But _someone_ lit those candles.

Someone must live nearby or else why light the candles at all? There would be no point. Besides, if the building was kept dark out of fear of the military discovering their safe house, why keep the front yard lit? That would defeat the purpose of keeping the shrine dark. On the other hand, maybe the candles were serving a different purpose. Lighting a candle did not automatically signify that someone needed an area brightened, after all. Candles were used for many different things. Some were mixed with a perfume-like fragrance to freshen foul air, some were merely used as decor to liven an otherwise dull room, and some did not seem to have a clear meaning at all (like the ones lit during a wedding or funeral), they were simply lit in unspoken understanding because, for whatever reason, people wanted them present.
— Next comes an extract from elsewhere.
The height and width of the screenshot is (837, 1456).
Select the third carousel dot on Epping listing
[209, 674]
So, maybe they weren't meant to illuminate the path at all. Maybe they were placed here as a sort of...offering.

To the dead.

'_Maybe...these candles are lit in...remembrance._' Lelouch thought distantly, his steps slowly halting as he wrapped his arms around himself and stared down at the flickering flames.

That would be more likely, he surmised. Someone could be coming here just to place candles as a way to remember who and what they had lost so many years ago. Doing so at a place of holy significance was predictable, but as long as they were never caught, they could continue to honor their destroyed nation and lost loved ones in a place that remained seemingly untouched by Britannian influence.
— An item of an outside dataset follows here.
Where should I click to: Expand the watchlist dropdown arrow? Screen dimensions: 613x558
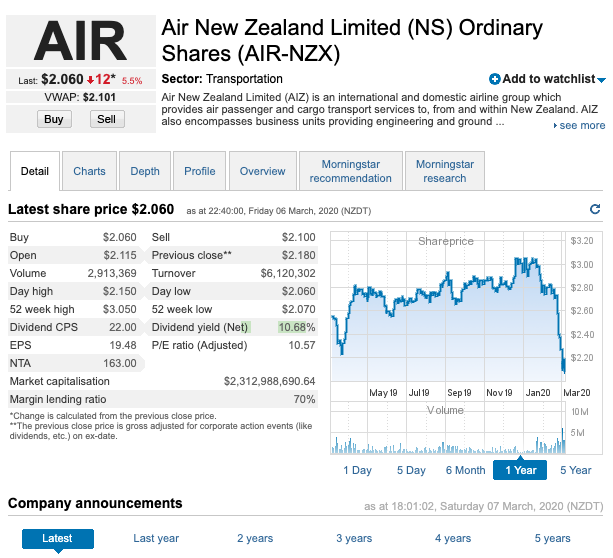click(601, 80)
Thinking about it in such a way made Lelouch feel as if he were committing burial desecration.

'_I don't think I should be here_,' he thought, feeling guilty about having ever found such a place. '_because I...I know what it feels like to lose everything. Someone really treasures this place and I could never-...I should leave._'

A long time ago, when Lelouch was just a child, he lost both of his parents due to the carelessness with which Japan had been invaded and ruthlessly bombed by the Britannian military.
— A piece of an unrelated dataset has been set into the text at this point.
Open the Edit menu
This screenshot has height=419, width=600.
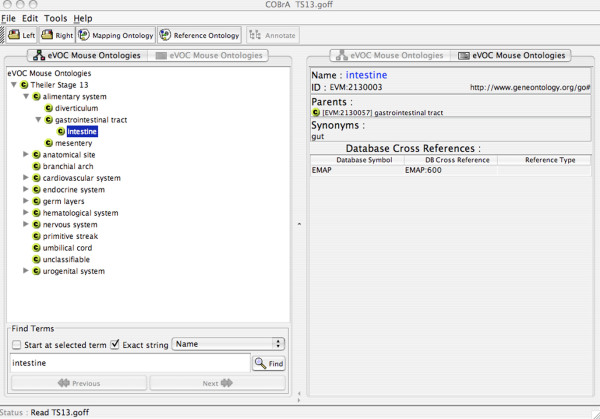30,18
His mother...all he remembered of her was the kindness and warmth of her smile and the gentle way she would tend to he and his younger brother, because she loved them so very much.

And his father...he prided himself on teaching Lelouch. Chess, poker, reading him stories, and explaining complicated things that no child except Lelouch could ever hope to grasp at that age. Because Lelouch was smart and it was a fact his father had always been proud of.

And they both died (right in front of his eyes) in a sea of fire and muddy red dirt.

Even when he pleaded for his mother to stop smiling at him when her lips were being stained with dripping crimson. Even when he cried for his father to open his eyes and help his mother stand because her legs wouldn't work. Even when he screamed at them to stop saying their goodbyes once they realized they could not protect their children anymore (but they wouldn't-they couldn't-leave he and his unconscious brother alone with the blackened horses, the fiery carriage, and the exploding hills like this.)

_They still died._

Lelouch flinched at nothing in particular and his fingers dug into the chilled fabric of his jacket, the tears that suddenly trickled down his cheeks leaving frozen trails clinging to his skin.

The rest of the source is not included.